Cite As: Mayer CS, Williams N, Huser V. Analysis of data dictionary formats of HIV clinical trials. PLoS One 2020 Oct 5;15(10):e0240047. doi: 10.1371/journal.pone.0240047. eCollection 2020.

Studies:

Abstract

BACKGROUND: Efforts to define research Common Data Elements try to harmonize data collection across clinical studies. OBJECTIVE: Our goal was to analyze the quality and usability of data dictionaries of HIV studies. METHODS: For the clinical domain of HIV, we searched data sharing platforms and acquired a set of 18 HIV related studies from which we analyzed 26 328 data elements. We identified existing standards for creating a data dictionary and reviewed their use. To facilitate aggregation across studies, we defined three types of data dictionary (data element, forms, and permissible values) and created a simple information model for each type. RESULTS: An average study had 427 data elements (ranging from 46 elements to 9 945 elements). In terms of data type, 48.6% of data elements were string, 47.8% were numeric, 3.0% were date and 0.6% were date-time. No study in our sample explicitly declared a data element as a categorical variable and rather considered them either strings or numeric. Only for 61% of studies were we able to obtain permissible values. The majority of studies used CSV files to share a data dictionary while 22% of the studies used a non-computable, PDF format. All studies grouped their data elements. The average number of groups or forms per study was 24 (ranging between 2 and 124 groups/forms).

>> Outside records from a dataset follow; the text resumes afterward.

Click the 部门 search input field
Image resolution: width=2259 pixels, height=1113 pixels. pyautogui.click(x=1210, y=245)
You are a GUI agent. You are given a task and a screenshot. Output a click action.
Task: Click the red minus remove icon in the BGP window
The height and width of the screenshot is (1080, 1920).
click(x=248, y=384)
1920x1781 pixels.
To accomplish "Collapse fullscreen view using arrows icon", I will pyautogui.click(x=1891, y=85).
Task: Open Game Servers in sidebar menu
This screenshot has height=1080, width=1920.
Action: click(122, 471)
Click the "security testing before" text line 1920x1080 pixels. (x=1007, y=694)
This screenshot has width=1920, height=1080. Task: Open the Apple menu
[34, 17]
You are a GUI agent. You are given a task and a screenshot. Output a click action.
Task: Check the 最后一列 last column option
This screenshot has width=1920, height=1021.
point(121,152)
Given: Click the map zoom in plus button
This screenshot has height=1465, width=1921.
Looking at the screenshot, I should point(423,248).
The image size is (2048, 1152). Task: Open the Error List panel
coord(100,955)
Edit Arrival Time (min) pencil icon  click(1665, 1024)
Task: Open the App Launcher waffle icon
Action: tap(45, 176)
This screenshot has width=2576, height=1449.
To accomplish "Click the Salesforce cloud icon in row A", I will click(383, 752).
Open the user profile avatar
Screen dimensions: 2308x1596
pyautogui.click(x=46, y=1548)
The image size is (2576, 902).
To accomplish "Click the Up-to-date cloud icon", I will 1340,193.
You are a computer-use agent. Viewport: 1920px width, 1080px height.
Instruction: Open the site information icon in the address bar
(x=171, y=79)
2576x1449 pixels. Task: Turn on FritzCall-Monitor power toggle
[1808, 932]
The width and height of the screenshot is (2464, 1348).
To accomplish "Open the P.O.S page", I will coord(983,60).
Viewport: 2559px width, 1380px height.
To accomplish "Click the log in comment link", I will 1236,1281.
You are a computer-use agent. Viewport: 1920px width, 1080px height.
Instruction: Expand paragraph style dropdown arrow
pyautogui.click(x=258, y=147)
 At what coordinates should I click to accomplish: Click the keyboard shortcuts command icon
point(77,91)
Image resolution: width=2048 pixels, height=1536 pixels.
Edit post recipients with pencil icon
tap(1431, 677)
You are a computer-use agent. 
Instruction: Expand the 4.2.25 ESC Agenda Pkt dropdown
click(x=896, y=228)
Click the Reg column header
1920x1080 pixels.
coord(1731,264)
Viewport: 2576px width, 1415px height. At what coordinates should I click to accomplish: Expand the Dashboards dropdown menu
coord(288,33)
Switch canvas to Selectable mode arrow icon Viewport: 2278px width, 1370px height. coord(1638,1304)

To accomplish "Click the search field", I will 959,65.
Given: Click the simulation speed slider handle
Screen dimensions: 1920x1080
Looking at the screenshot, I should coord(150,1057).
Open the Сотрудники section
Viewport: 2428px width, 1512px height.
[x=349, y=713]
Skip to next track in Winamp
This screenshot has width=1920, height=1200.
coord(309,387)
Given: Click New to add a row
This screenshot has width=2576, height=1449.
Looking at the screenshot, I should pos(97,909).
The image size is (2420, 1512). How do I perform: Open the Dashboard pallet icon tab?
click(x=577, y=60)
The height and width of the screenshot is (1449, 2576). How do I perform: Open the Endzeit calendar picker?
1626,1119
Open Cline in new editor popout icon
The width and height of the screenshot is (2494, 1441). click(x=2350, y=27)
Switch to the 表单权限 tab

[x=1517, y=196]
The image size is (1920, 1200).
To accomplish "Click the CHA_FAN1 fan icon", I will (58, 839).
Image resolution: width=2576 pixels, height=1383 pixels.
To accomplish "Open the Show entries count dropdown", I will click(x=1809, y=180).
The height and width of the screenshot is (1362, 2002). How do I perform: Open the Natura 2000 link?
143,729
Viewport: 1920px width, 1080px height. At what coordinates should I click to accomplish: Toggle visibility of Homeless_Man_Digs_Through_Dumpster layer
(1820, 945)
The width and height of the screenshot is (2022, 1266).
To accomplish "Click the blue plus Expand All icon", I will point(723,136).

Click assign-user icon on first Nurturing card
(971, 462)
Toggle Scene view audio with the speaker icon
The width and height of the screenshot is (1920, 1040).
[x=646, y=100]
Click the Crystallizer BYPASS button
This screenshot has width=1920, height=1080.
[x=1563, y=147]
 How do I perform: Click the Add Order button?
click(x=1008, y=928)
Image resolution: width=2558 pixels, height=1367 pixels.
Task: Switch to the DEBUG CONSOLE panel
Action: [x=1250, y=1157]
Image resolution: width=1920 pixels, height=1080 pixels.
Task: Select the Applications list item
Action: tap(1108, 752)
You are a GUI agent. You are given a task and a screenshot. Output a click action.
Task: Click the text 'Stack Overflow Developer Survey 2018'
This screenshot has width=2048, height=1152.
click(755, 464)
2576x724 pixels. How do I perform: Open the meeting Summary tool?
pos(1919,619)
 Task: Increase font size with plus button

An accurate and well formatted data dictionary facilitates error-free secondary analysis and can help with data de-identification. CONCLUSION: We saw features of data dictionaries that made them difficult to use and understand. This included multiple data dictionary files or non-machine-readable documents, data elements included in data but not in the dictionary or missing data types or descriptions. Building on experience with aggregating data elements across a large set of studies, we created a set of recommendations (called CONSIDER statement) that can guide optimal data sharing of future studies.